• Exercise requirements
Output only the stretch of the listing that starts at the line containing "You are a computer-use agent." and ends at the line containing "Instruction: Click the", reproduced exactly with both ends.

• Data supplied
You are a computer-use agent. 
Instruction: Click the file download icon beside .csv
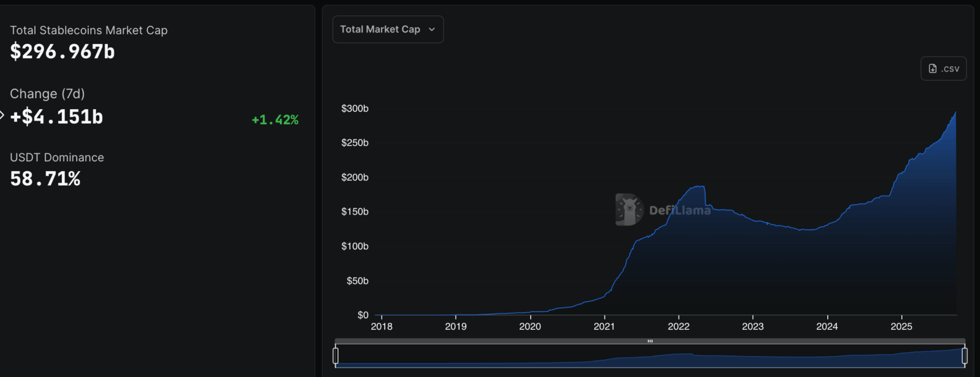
...
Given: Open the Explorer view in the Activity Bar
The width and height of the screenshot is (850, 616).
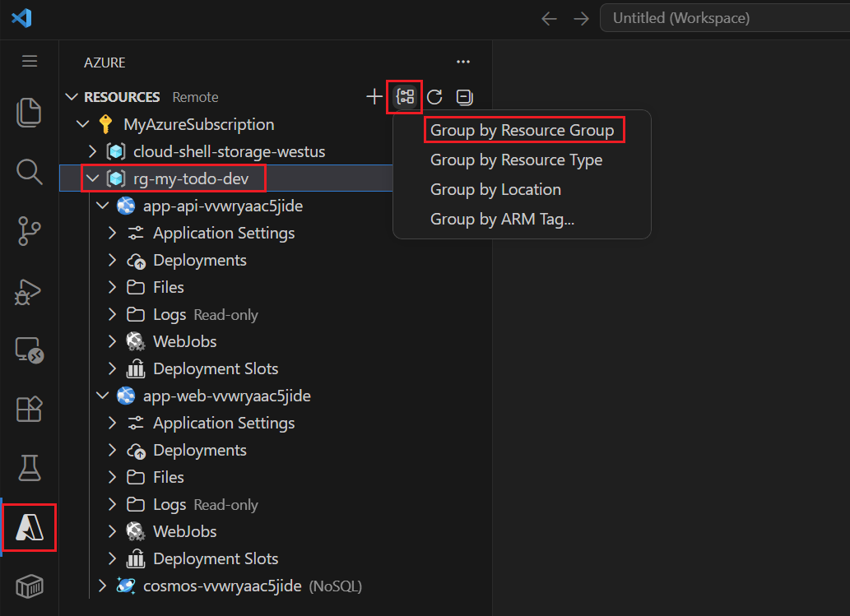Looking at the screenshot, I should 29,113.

• Result for this exercise
You are a computer-use agent. 
Instruction: Click the file download icon beside .csv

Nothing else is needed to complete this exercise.